**AVAILABLE DATA**
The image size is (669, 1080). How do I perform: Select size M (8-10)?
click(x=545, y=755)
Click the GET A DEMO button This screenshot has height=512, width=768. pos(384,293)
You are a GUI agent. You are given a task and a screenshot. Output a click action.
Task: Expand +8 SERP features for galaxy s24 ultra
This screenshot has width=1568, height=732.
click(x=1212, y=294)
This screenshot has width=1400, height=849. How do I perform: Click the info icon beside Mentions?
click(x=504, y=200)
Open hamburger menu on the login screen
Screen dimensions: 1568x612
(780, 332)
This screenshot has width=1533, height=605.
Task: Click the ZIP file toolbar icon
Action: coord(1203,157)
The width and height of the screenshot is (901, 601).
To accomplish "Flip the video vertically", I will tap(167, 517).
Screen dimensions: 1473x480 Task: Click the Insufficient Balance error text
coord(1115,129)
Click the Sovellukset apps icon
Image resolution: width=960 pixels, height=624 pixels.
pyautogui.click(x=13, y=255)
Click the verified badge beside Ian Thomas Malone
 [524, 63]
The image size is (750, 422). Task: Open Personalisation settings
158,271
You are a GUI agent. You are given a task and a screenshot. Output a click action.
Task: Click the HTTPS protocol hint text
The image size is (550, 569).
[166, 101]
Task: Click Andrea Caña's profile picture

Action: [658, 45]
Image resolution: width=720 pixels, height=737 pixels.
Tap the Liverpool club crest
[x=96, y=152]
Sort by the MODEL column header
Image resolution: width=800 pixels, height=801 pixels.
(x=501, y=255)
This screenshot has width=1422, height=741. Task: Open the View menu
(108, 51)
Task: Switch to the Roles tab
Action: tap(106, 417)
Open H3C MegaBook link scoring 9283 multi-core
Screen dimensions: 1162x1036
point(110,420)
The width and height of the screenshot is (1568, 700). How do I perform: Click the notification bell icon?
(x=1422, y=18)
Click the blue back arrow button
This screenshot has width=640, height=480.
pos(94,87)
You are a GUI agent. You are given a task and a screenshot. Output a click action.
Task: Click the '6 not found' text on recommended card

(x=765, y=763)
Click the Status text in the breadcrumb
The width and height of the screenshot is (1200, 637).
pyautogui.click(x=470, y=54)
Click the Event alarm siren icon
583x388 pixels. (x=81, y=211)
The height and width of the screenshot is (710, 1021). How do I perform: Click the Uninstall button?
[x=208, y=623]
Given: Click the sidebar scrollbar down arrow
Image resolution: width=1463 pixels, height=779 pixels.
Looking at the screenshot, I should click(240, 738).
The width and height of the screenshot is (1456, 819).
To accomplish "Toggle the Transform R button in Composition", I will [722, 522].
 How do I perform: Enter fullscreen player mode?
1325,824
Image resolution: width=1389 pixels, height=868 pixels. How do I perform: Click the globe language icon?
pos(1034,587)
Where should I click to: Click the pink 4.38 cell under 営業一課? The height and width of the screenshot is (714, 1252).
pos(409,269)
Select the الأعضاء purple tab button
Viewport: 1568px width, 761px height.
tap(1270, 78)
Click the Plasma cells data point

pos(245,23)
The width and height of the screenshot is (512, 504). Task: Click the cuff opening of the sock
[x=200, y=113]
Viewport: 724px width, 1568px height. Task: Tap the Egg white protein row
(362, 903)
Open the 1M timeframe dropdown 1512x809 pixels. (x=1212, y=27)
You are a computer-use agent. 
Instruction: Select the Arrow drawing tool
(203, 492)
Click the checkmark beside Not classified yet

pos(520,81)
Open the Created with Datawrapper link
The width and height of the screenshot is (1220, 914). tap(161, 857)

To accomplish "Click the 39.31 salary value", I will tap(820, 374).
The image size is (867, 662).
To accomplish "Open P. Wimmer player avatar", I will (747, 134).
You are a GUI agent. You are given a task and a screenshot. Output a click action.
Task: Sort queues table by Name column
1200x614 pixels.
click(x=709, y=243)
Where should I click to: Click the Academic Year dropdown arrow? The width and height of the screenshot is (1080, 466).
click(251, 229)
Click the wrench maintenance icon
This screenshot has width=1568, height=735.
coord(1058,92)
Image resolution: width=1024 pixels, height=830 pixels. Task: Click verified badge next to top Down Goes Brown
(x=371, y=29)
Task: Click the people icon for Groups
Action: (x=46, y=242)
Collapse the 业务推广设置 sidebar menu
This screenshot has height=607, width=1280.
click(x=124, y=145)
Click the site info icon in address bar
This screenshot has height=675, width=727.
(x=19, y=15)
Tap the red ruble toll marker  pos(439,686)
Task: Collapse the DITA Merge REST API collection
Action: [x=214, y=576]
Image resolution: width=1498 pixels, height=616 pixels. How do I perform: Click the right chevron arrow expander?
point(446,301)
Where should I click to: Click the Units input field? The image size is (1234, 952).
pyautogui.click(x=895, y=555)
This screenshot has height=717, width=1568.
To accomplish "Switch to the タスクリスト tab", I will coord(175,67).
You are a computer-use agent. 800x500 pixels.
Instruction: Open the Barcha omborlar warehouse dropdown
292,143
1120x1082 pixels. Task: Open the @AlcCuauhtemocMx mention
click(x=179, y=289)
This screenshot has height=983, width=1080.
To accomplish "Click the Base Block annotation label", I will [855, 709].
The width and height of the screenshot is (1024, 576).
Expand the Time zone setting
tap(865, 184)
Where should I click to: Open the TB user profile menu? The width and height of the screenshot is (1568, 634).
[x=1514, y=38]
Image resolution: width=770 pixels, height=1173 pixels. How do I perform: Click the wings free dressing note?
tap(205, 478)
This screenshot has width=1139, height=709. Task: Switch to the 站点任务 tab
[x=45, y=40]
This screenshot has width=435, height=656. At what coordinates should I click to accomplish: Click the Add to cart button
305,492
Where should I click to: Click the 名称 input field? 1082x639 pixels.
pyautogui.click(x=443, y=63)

**WHAT THE EXERCISE ASKS**
From the material above, copy exactly the lines between the line holding "Open H3C MegaBook" and the line holding "Select the الأعضاء purple tab button", inclusive, and only those.

**REPLY TO THE EXERCISE**
Open H3C MegaBook link scoring 9283 multi-core
Screen dimensions: 1162x1036
point(110,420)
The width and height of the screenshot is (1568, 700). How do I perform: Click the notification bell icon?
(x=1422, y=18)
Click the blue back arrow button
This screenshot has width=640, height=480.
pos(94,87)
You are a GUI agent. You are given a task and a screenshot. Output a click action.
Task: Click the '6 not found' text on recommended card

(x=765, y=763)
Click the Status text in the breadcrumb
The width and height of the screenshot is (1200, 637).
pyautogui.click(x=470, y=54)
Click the Event alarm siren icon
583x388 pixels. (x=81, y=211)
The height and width of the screenshot is (710, 1021). How do I perform: Click the Uninstall button?
[x=208, y=623]
Given: Click the sidebar scrollbar down arrow
Image resolution: width=1463 pixels, height=779 pixels.
Looking at the screenshot, I should click(240, 738).
The width and height of the screenshot is (1456, 819).
To accomplish "Toggle the Transform R button in Composition", I will [722, 522].
 How do I perform: Enter fullscreen player mode?
1325,824
Image resolution: width=1389 pixels, height=868 pixels. How do I perform: Click the globe language icon?
pos(1034,587)
Where should I click to: Click the pink 4.38 cell under 営業一課? The height and width of the screenshot is (714, 1252).
pos(409,269)
Select the الأعضاء purple tab button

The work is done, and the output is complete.